━━━ DATA ENTRIES

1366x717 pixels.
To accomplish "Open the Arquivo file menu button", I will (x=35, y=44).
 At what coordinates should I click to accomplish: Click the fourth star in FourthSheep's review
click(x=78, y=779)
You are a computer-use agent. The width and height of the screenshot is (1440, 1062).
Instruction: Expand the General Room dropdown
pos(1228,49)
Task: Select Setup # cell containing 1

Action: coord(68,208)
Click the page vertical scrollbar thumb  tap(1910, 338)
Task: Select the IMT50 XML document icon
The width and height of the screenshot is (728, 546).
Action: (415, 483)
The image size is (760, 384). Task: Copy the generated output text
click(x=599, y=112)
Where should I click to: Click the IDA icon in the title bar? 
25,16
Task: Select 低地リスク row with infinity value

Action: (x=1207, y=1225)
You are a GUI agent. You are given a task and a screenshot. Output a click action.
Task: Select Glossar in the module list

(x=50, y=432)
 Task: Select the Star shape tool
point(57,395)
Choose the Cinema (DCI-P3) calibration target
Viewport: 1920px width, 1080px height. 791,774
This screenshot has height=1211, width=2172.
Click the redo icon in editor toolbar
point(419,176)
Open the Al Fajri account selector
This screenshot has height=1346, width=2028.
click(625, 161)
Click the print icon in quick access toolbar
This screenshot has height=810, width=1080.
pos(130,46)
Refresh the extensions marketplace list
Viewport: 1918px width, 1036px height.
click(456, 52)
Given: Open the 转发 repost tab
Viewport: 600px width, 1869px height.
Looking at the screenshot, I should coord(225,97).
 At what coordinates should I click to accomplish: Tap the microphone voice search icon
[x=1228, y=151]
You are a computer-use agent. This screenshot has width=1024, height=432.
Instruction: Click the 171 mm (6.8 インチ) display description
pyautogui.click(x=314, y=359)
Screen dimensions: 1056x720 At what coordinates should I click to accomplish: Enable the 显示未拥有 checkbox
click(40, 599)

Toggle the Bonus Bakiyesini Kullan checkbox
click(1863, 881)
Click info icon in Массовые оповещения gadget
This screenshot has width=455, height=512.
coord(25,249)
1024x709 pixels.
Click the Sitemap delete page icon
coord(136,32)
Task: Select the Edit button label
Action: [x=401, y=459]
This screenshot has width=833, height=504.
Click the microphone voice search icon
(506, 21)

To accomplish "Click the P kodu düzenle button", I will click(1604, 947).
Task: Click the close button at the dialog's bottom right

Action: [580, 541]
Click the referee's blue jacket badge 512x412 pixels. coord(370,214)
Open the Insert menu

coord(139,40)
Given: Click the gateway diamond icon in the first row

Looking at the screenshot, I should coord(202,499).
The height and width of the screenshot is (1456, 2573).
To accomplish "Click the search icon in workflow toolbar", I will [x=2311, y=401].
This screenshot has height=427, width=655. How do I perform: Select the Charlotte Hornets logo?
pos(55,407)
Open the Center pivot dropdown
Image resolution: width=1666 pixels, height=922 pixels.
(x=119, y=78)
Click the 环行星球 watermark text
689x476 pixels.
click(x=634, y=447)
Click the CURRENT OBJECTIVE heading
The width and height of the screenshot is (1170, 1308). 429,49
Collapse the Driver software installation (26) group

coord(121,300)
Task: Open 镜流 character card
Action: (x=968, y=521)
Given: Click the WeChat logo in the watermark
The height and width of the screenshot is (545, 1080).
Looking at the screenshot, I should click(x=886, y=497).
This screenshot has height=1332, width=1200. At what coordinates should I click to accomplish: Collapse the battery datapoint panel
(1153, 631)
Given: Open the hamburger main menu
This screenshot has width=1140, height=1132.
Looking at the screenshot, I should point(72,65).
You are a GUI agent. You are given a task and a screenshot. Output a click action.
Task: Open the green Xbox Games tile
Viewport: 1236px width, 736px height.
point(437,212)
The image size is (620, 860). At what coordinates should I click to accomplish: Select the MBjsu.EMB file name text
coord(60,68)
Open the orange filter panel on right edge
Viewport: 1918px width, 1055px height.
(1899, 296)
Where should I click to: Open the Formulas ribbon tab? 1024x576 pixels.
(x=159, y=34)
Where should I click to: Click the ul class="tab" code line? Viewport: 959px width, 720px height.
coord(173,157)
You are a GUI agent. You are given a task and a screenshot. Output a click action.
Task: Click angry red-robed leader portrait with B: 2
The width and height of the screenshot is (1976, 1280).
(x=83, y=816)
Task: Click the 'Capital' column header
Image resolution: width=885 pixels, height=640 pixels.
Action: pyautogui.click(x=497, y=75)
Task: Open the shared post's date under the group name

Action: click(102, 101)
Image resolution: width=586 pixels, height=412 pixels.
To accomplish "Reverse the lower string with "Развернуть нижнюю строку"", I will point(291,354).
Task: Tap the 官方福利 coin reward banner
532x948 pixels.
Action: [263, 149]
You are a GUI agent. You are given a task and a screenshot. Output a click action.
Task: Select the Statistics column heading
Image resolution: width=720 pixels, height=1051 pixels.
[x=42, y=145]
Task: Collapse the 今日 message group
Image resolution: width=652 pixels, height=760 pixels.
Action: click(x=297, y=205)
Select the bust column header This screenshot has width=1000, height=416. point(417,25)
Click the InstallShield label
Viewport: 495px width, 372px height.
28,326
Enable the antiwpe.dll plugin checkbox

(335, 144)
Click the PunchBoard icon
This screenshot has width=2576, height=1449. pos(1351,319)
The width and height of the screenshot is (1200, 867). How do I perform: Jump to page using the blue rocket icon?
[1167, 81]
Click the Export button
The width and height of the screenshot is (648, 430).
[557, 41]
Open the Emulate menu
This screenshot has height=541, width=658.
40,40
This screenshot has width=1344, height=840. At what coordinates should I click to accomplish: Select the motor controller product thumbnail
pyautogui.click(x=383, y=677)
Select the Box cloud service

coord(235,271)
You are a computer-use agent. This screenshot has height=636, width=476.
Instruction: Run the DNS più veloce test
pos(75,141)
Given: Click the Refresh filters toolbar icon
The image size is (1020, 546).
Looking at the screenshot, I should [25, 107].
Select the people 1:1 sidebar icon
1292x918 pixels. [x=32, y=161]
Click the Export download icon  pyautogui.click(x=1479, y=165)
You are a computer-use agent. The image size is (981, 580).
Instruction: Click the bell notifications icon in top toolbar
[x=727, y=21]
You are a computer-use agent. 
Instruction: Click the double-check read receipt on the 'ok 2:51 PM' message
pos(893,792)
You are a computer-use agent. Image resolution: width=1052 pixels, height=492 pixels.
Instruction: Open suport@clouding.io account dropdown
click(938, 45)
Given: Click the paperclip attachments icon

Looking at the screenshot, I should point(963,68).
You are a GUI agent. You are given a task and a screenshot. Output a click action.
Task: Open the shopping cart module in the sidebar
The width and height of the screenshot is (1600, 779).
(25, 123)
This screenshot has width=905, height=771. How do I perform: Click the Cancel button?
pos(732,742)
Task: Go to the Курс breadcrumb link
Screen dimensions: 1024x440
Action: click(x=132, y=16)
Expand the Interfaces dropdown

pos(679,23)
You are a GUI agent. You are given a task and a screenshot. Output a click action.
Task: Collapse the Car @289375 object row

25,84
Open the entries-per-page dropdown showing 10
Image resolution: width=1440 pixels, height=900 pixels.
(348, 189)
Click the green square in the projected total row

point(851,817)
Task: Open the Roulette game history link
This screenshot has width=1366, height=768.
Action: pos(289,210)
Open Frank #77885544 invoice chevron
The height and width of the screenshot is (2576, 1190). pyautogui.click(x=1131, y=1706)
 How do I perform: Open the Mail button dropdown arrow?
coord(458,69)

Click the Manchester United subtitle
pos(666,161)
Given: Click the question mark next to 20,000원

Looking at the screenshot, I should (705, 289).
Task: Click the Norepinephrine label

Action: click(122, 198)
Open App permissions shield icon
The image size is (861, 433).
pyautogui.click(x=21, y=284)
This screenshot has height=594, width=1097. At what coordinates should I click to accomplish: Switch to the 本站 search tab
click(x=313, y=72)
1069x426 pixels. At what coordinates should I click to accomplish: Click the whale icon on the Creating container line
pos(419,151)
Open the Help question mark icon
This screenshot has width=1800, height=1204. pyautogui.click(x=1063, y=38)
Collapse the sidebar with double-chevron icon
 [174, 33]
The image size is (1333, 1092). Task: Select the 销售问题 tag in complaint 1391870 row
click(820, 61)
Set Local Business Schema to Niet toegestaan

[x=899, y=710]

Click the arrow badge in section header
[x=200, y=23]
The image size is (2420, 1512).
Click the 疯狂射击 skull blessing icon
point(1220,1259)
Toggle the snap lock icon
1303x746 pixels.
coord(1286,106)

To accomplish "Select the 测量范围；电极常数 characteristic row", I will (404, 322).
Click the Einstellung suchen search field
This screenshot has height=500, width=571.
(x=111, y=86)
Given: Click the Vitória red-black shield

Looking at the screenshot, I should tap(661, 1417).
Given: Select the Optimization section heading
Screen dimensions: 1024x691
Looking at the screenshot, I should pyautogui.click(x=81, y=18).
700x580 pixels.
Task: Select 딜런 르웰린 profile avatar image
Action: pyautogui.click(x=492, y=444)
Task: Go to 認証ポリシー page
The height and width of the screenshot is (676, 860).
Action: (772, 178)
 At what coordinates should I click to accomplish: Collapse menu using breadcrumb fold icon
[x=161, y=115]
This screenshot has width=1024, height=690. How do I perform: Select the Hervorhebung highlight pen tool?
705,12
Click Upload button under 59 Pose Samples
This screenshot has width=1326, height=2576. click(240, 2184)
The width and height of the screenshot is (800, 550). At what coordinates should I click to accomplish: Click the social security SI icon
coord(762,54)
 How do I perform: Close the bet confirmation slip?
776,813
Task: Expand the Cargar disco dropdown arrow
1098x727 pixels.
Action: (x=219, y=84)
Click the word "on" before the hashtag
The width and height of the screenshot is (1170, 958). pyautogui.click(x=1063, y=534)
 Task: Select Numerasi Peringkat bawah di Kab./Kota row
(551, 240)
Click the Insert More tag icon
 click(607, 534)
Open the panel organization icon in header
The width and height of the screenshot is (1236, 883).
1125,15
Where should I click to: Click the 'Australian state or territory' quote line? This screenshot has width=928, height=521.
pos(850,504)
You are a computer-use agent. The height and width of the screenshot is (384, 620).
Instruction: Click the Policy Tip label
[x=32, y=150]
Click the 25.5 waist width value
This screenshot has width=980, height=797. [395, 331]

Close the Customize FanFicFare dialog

━━━━━━

:: SET EXERCISE ::
Repeat the lines of the material word for word, starting with the line containing "Select the people 1:1 sidebar icon" and going on through the line containing "pos(893,792)".

:: CORRECT OUTPUT ::
Select the people 1:1 sidebar icon
1292x918 pixels. [x=32, y=161]
Click the Export download icon  pyautogui.click(x=1479, y=165)
You are a computer-use agent. The image size is (981, 580).
Instruction: Click the bell notifications icon in top toolbar
[x=727, y=21]
You are a computer-use agent. 
Instruction: Click the double-check read receipt on the 'ok 2:51 PM' message
pos(893,792)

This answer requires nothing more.